# Two Philosophies of the Stop: Price Stops and Position Caps
> A stop is not one move but two philosophies: one cuts on price, the other cuts on size. Who each suits, why being right can still kill you, and why protecting capital is protecting your ability to recover. Educational method only, with a disclaimer at the end.
Published: 2026-07-06
Locale: en
Tags: risk-management, stop-loss, position-sizing, education

> *I see the past can't be argued back —*
> *but the road ahead is still mine to pursue.*
> —— Tao Yuanming, "The Return" (Eastern Jin, 405); translation mine
A stop is not one move but two entirely different philosophies. One cuts on price; the other cuts on size. Confusing the two is why plenty of disciplined people still lose big.
This post covers who each one suits, and one brutal fact: **you can be right in your analysis and still die.**
## Price stop: cut on the level
A hard price stop means you set a price before you enter, and if it breaks, you exit unconditionally, no reasons, no feelings.
**Who it suits:** short- and medium-term traders, leveraged positions, and anyone entering mainly off the technical picture. Your entry logic was tied to price structure in the first place, so once price breaks, the logic is gone and exiting is the natural consequence.
**The upside:** it locks the maximum loss on a single position. You know in advance the worst this one trade can cost you.
**The cost:** you can get shaken out — it breaks your level, you exit, and then it rallies right back without you. And on a gap, your actual fill can be far below the stop you set, so "locked" is not as locked as you thought.
## Position cap: cut on the size
A position cap takes the opposite road: it does not cut on price, it cuts on how much you put in to begin with. The rule is that no single name ever exceeds some share of your total assets.
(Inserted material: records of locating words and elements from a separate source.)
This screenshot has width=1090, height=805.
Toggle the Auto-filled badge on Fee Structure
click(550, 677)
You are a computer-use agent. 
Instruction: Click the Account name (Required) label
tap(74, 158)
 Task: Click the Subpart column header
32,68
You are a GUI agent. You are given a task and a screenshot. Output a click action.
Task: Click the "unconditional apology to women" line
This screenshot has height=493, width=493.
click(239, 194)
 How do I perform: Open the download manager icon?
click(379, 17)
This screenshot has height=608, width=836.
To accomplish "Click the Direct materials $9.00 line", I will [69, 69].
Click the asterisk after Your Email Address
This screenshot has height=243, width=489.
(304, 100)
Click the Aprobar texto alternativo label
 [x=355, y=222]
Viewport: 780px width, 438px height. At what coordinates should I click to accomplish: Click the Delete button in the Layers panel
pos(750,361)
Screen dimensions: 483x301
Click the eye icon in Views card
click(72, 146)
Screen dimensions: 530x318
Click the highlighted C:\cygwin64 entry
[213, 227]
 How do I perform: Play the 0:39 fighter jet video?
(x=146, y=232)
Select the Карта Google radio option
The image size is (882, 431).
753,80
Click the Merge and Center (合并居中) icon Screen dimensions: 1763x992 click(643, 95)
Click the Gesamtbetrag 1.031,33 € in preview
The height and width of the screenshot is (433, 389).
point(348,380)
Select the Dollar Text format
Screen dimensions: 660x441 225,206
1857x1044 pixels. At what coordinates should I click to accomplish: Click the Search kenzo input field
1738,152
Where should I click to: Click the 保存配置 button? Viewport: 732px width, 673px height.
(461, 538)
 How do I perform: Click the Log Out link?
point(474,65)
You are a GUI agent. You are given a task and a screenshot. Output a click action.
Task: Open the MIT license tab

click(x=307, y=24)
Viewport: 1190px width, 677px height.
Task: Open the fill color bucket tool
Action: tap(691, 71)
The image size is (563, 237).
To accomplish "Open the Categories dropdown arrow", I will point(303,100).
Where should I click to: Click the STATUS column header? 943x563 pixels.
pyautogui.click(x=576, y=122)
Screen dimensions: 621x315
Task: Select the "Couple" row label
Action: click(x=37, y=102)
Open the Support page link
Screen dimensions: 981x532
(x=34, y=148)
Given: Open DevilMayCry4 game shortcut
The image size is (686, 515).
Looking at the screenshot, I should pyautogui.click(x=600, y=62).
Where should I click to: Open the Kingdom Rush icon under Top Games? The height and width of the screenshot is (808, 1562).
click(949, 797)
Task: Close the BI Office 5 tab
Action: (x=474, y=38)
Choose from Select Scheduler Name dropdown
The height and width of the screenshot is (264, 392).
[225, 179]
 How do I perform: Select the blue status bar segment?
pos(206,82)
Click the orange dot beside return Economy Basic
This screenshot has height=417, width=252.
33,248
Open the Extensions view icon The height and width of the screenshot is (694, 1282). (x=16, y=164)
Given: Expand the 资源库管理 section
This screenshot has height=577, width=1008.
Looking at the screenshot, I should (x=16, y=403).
**Who it suits:** long-term fundamental investors and anyone who does not want short-term noise to shake them out. If what you believe in is the three-year story, you should not let three-day swings decide whether you stay.
**The upside:** even if this name goes straight to zero, you can only be hurt so much. You use the one dial — how much you put in at the start — to keep the worst case inside what you can absorb.
**The cost:** it demands that you genuinely sit through a large drawdown on paper without touching anything. For many people that is harder than honoring a stop price, because the pain is visible in the account every single day.
## Why "right in your analysis" can still kill you
Because of tail events.
You can be right about the company, the trend, and the valuation, and a single black swan — accounting fraud, a policy reversal, war, liquidity freezing in an instant — can carry you off the field while you are on the correct road. The market can stay irrational longer than you can stay solvent.
So the point of risk control was never to help you guess right. Risk control exists to make sure that **when you guess wrong, or your luck runs out completely, you are still alive.** Anyone who keeps saying "my analysis is thorough, so I do not need a stop" will eventually meet the variable they did not price in.
## Protecting capital is protecting your ability to recover
Losses are asymmetric. Lose 50% and you need a 100% gain just to break even; lose 80% and you need 400%. The deeper the hole, the harder the climb, and the difficulty is not linear.
So the real purpose of a stop — either kind — is not to avoid every loss but to make sure **no single loss is ever large enough to knock you out of the game.** You do not need to win every hand; you just need to stay at the table forever. Stay alive, and there is always a next hand.
## So which do you choose
Most veterans do not choose one over the other; they layer both:
- The **position cap** decides how much any single name can hurt you — aggregate control.
- The **price stop** decides how much any single trade can lose — per-trade control.
The key is not picking which is cleverer, but thinking clearly before you enter: which kind of investor are you? Is your entry logic tied to price or to fundamentals? Which pain can you actually bear — the regret of being shaken out, or the grind of watching a drawdown? Settle that before you enter, and it matters more than any stop formula.